VoxForge
Hi.
I've got +1000 video files with voice and I'd like to extract voice information from them.
Which is the most suitable engine to perform it?
Thank you very much.
--- (Edited on 6/13/2007 8:43 am [GMT-0500] by Visitor) ---
Hi guarriman,
This issue is not so much which open source speech recognition engine would be the best for such a task, but:
The task you are describing is like a speaker independent dictation task, although it does not have to be in real time. Current Free and Open Source speech recognition systems are *not* there yet. See this post for more information: comparison of the different recognition device and Arthur Chan's article on this post: Speech Recognition Engine comparison.

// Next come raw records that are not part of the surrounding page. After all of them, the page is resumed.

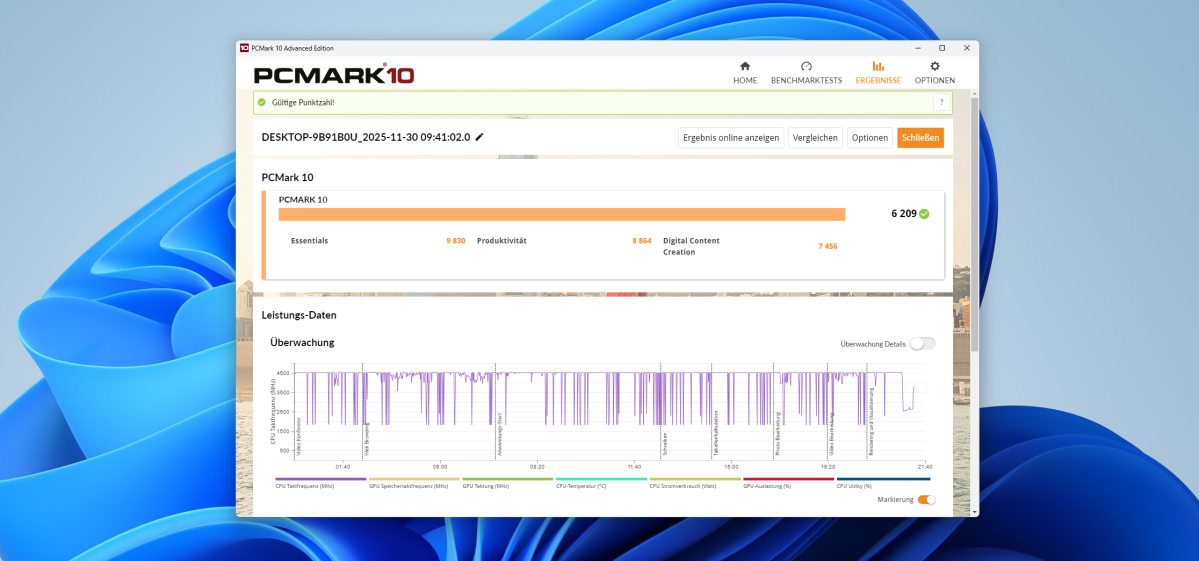Open the result Optionen button
Image resolution: width=1199 pixels, height=561 pixels.
[869, 138]
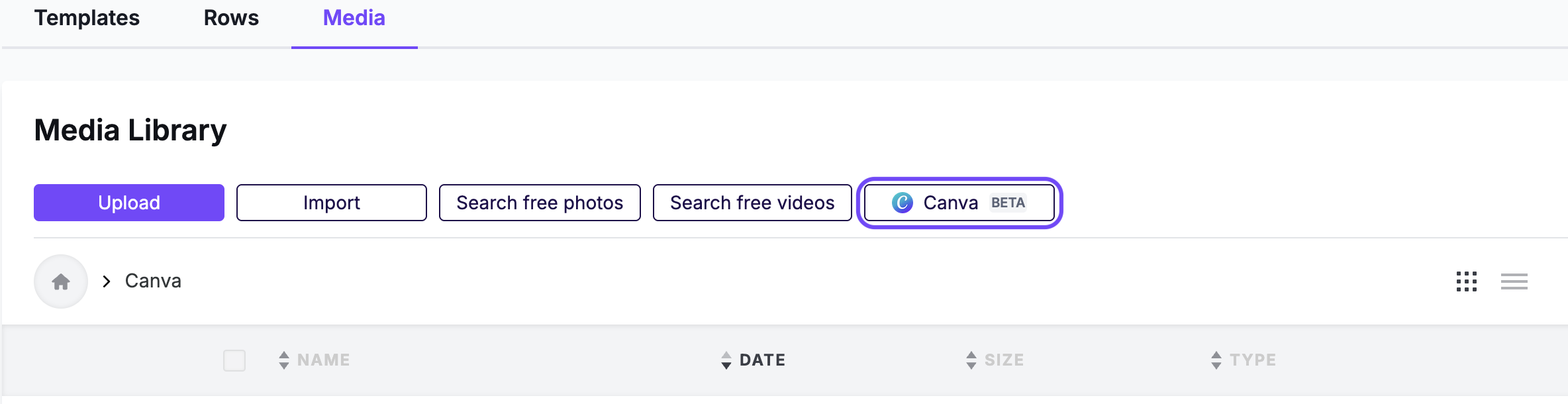Screen dimensions: 1568x404
Task: Click the Canva text in highlighted button
Action: (950, 203)
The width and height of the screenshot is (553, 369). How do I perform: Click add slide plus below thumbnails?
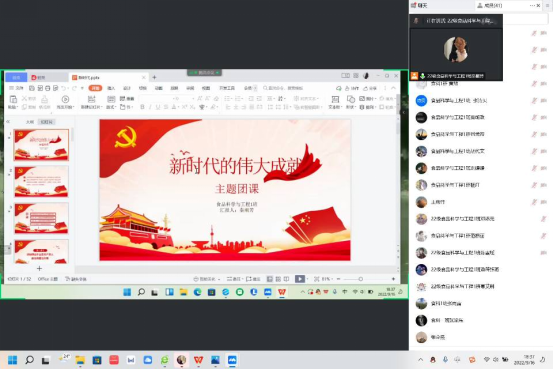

If the videos are from a single (or small number of) speaker(s), you might try to transcribe one hour's worth of audio, create an acoustic model from this. Then create a language model, and then try recognizing another hour of audio. Next use the transcriptions generated from the recognition results to re-train an acoustic model with the additional transcribed audio (i.e. now you are training an acoustic model with 2 hours of audio). Your acoustic models will get better as they are trained with more audio. Keep iterating this process until all the videos are completed.
Good luck!
Ken
--- (Edited on 6/14/2007 10:52 am [GMT-0400] by kmaclean) ---
There is a post on Slashdot that discusses 'Closed Captioning of Web Videos' that has some information that might be useful to you.
They talk about a couple of sites that provide collaborative subtitling of videos:
Might be an option to post some videos on this site and get help with transcribing them.
Ken
--- (Edited on 6/17/2007 11:36 pm [GMT-0400] by kmaclean) ---
Hi Ken, thank you very much for your answer.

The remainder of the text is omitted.